El segundo concepto a proteger por la lucha contra el dopaje sería el de la igualdad de oportunidades de los deportistas en competición, entendiendo que el dopaje no es utilizado de forma generalizada porque no está al alcance de todos los competidores. Sin embargo, en pleno siglo XXI y con la profesionalización -o la versión economicista- del deporte, la premisa de la igualdad es evidentemente falsa.
Dejemos a un lado el dopaje. ¿Disponen de las mismas oportunidades el Barcelona y el Málaga con el actual reparto de los ingresos televisivos? ¿Parten con igualdad de posibilidades el Real Madrid o el Athletic con el distinto nivel de exigencia de cumplimiento de la fiscalidad? ¿Es lo mismo disputar el Tour en el Sky, con más de 20 millones de euros de presupuesto, que en Euskaltel, con 9? ¿Tiene las mismas opciones un atleta nigeriano que prepara los 100 metros sobre arena que otro estadounidense que lo hace en el túnel del viento? ¿No hay desigualdad entre un nadador al que se le realizan estudios biométricos, dietas alimenticias y se le facilita apoyo sicológico y aquellos que, con tanta o más capacidad física original, no cuentan con todo ello?

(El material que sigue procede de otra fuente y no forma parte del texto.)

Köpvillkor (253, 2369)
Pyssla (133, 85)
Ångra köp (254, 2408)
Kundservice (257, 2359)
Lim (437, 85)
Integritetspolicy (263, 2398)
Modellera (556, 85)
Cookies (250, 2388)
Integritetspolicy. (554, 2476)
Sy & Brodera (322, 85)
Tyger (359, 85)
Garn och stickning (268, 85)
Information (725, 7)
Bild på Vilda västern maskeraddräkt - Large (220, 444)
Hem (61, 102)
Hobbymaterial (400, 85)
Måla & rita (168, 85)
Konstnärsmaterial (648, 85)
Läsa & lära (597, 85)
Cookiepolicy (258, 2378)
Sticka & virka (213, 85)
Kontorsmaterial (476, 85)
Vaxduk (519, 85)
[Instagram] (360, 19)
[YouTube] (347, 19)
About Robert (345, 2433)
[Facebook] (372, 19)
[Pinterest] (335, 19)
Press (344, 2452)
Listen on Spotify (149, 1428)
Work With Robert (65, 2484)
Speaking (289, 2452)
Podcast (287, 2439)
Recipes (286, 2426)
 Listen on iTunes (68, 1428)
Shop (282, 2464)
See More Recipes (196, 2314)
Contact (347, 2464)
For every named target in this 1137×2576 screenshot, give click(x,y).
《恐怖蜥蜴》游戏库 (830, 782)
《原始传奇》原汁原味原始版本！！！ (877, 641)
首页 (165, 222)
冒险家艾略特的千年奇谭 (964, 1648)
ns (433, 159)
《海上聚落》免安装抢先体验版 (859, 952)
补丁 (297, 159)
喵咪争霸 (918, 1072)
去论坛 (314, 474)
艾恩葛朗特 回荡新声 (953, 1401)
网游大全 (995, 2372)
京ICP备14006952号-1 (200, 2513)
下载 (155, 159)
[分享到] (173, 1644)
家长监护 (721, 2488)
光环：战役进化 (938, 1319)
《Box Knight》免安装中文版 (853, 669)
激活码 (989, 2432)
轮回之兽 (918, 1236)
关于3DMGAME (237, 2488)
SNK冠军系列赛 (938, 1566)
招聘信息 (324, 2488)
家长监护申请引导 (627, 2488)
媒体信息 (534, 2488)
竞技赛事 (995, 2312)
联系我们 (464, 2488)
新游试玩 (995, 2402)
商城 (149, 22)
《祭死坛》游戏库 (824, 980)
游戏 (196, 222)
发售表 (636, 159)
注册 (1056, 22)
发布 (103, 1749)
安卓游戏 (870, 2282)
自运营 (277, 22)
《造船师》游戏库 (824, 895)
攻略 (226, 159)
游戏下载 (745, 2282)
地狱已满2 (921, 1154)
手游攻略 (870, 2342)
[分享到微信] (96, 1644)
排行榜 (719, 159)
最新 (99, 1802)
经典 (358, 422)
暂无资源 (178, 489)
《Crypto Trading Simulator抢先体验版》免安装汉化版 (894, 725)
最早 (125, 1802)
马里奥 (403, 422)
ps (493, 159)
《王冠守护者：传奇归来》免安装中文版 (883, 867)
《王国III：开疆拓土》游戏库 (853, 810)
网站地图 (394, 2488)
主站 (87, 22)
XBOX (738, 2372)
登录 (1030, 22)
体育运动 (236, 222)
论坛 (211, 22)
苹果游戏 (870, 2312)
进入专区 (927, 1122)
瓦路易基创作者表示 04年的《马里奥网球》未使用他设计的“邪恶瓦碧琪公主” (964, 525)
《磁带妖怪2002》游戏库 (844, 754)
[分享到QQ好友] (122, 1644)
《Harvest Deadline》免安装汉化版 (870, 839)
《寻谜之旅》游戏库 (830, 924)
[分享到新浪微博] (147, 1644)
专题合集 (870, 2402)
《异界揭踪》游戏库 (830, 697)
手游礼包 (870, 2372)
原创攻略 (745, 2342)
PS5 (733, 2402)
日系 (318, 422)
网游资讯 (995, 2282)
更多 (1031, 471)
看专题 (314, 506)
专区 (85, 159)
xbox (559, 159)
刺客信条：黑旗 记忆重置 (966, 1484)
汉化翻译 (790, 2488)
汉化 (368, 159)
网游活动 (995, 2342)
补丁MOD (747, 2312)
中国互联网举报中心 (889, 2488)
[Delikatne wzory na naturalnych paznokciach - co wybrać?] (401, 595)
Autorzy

Dicho de otro modo, en el deporte de élite, ¿en qué queda la igualdad de oportunidades, dónde se encuentra el límite de la salud propia? Por tanto, ¿qué justifica la moral pública contra el dopaje? Desde luego, no los principios que se han presentado hasta hoy como su fundamento. Exagerando, quizás ni siquiera lo haga la imprescindible -yo, al menos, no voy a osar cuestionarla- protección a las nuevas generaciones de deportistas, toda vez que la precocidad es cada vez mayor y menores en edad cada vez más temprana alcanzan ya el estrellato en todas las disciplinas, en muchos casos a costa de su físico futuro, su preparación y su desarrollo personal. Pero, entonces, ¿sería lógico despenalizar el doping? Arthur Conan Doyle, que además de escritor y profundo analista de la condición humana, como médico se preocupaba de la salud y además fue jugador profesional de rugby, portero de fútbol y boxeador; dijo en cierta ocasión que "una vez descartado lo imposible, lo que queda, por improbable que parezca, debe ser la verdad".